Universal Studios defends ‘super homophobic’ Bill and Ted play as satire
After critics last week accused a new Bill and Ted play of homophobia due to its reliance on gay stereotypes, Universal Studios has since defended the performance, calling it a staple part of its intentionally “satirical” Halloween Horror Night.
Universal spokeswoman, Audrey Eig has responded saying the content is specifically designed to lampoon “all areas” of our culture.
She said: “[Bill and Ted’s Excellent Halloween Adventure] appears during ‘Halloween Horror Nights’ in limited run and is specifically intended to be shocking and satirical in tone, focusing on adult themes.
“The show lampoons across all areas of our culture and it was not our intention to offend or upset anyone.
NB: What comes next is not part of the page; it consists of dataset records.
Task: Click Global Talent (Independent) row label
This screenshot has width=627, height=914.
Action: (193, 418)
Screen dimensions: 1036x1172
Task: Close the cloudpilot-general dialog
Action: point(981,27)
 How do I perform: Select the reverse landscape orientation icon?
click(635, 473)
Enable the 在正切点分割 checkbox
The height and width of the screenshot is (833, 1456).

“We know there are a range of opinions on this issue and we will respect them as we consistently review and refine the show’s content.”
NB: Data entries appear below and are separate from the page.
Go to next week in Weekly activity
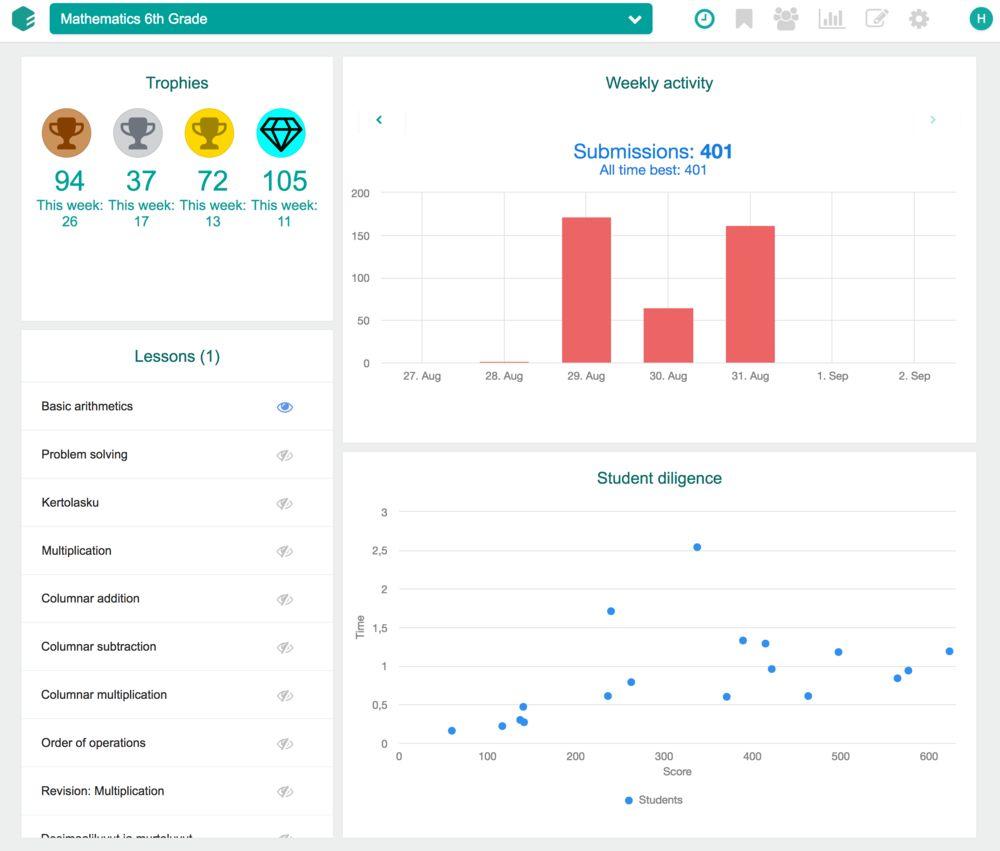1000x851 pixels. pos(932,119)
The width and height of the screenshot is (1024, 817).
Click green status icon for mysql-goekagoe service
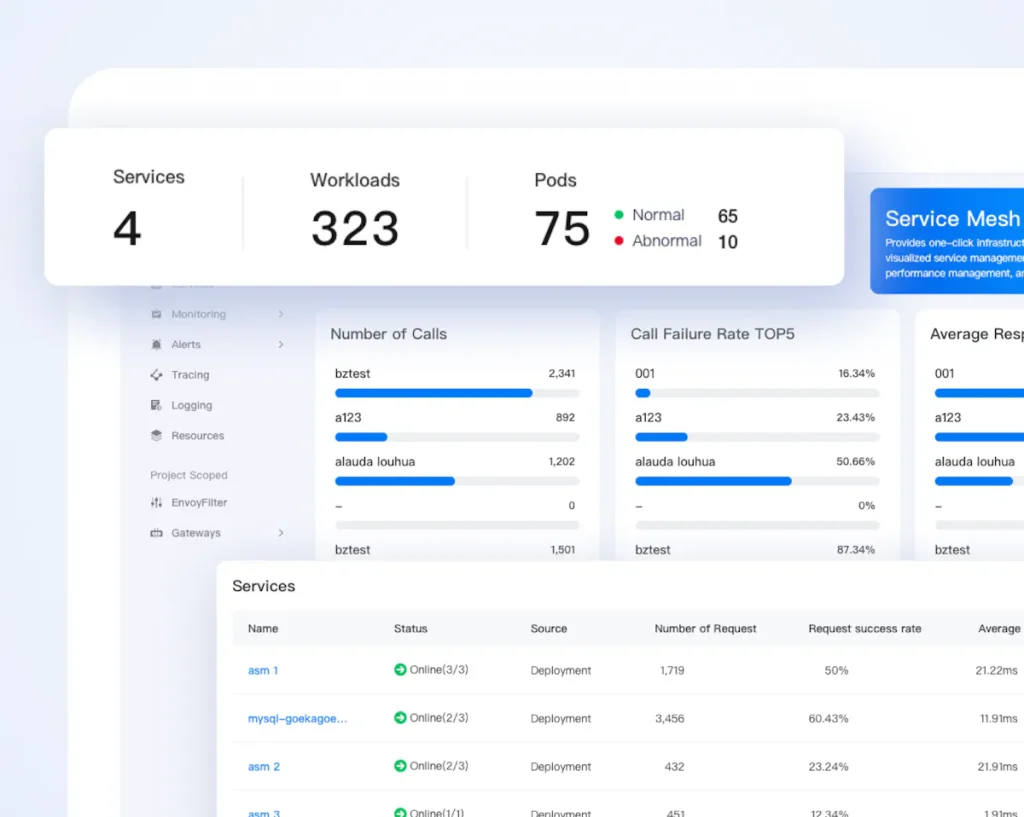(400, 718)
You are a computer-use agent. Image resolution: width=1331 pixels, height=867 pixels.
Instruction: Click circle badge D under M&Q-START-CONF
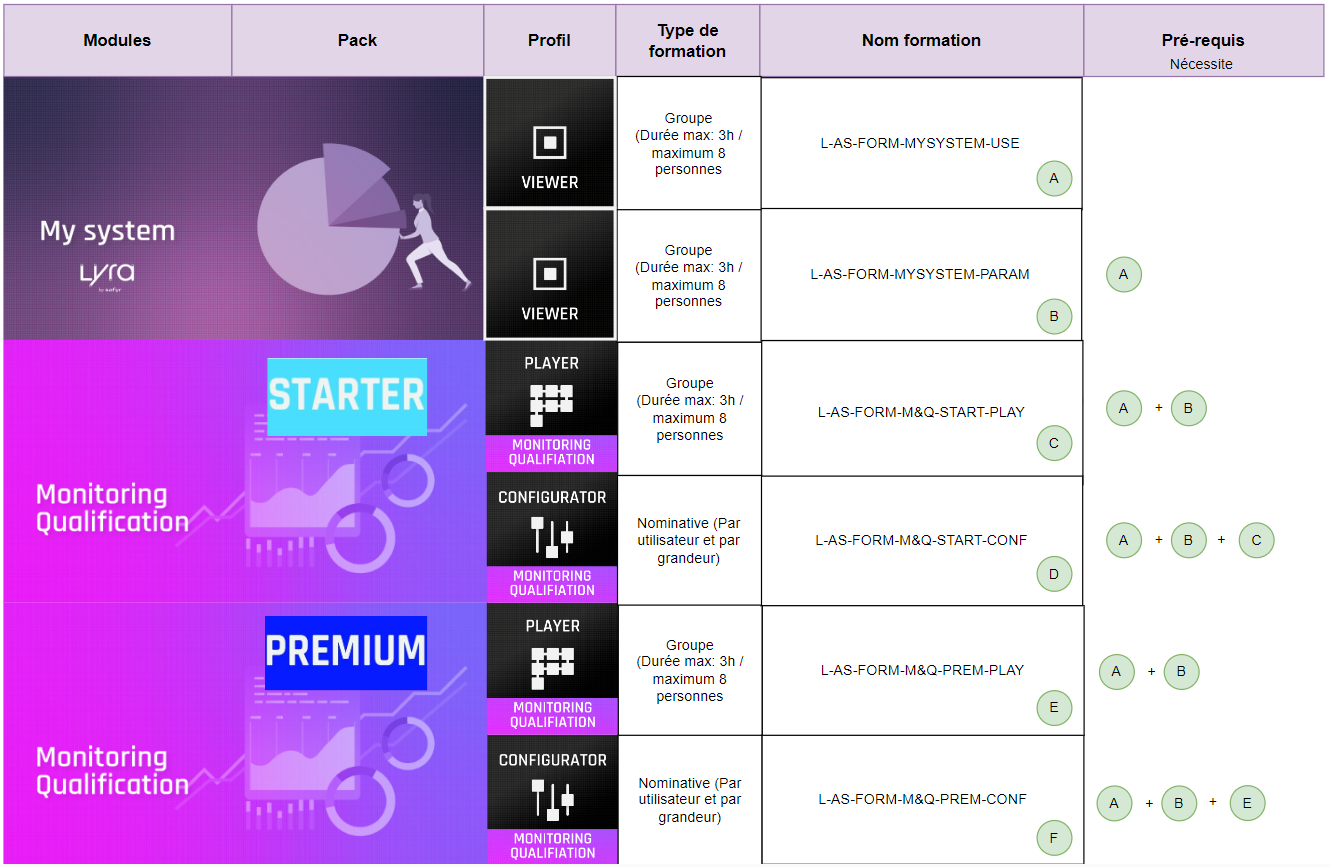(1054, 574)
Vice blasted the moment in the play when Superman becomes gay after being sprinkled with fairy dust: “After becoming gay, Superman’s voice and posture changes. His lips purse, his toes point inward, and his wrists become limp. His new voice sounds like a homophobic uncle doing a drunken impression of Richard Simmons, complete with lisps and frequent use of the word “faaaaaaabulous!”
Ted asks of the gay character: “Who could possibly make a worse superman?”
Superman is also portrayed as promiscuous and tries to make advances on other characters during the story. The play’s portrayal of black characters has also been called racist by Vice.